* [Dataset records]

--- START ---

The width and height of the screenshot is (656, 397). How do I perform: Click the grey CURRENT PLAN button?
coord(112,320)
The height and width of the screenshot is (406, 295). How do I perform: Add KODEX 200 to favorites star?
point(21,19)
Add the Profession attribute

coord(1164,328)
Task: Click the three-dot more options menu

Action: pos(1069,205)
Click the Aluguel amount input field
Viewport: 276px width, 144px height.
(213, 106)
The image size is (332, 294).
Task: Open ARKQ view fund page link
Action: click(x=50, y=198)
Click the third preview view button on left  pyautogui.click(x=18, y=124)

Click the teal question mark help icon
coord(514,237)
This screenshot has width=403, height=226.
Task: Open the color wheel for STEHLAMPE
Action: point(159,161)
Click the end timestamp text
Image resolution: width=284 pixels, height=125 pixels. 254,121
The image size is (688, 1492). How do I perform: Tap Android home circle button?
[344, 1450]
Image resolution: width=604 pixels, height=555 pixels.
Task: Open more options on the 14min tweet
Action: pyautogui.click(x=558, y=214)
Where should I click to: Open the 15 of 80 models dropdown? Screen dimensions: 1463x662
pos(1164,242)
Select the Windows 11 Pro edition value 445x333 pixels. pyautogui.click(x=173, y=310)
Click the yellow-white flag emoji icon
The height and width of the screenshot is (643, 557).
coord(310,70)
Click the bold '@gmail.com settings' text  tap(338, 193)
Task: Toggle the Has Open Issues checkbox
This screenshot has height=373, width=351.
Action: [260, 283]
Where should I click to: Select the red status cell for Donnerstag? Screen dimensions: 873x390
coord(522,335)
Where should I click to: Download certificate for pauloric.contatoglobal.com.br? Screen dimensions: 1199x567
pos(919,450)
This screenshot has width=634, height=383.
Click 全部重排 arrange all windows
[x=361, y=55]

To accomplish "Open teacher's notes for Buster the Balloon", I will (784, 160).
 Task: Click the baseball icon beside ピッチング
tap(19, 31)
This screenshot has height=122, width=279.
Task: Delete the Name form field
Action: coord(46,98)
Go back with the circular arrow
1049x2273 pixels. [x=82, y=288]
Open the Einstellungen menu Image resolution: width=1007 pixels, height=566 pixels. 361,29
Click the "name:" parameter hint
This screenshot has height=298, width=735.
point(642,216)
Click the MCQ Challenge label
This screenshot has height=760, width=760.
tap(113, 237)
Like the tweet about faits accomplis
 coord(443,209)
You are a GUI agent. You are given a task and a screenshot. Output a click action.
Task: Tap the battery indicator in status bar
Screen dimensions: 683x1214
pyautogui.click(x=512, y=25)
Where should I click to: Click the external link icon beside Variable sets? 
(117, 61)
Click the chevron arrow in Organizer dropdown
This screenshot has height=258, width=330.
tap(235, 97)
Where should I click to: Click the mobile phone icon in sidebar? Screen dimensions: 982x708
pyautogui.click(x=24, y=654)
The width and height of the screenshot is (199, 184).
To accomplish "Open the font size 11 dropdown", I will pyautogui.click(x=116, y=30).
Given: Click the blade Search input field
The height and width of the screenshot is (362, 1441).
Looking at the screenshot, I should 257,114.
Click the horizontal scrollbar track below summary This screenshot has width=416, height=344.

--- END ---

* [What the exercise asks] Only the count is wanted. Count the lines of the data above that include the string "will".

* [Exercise solution] 2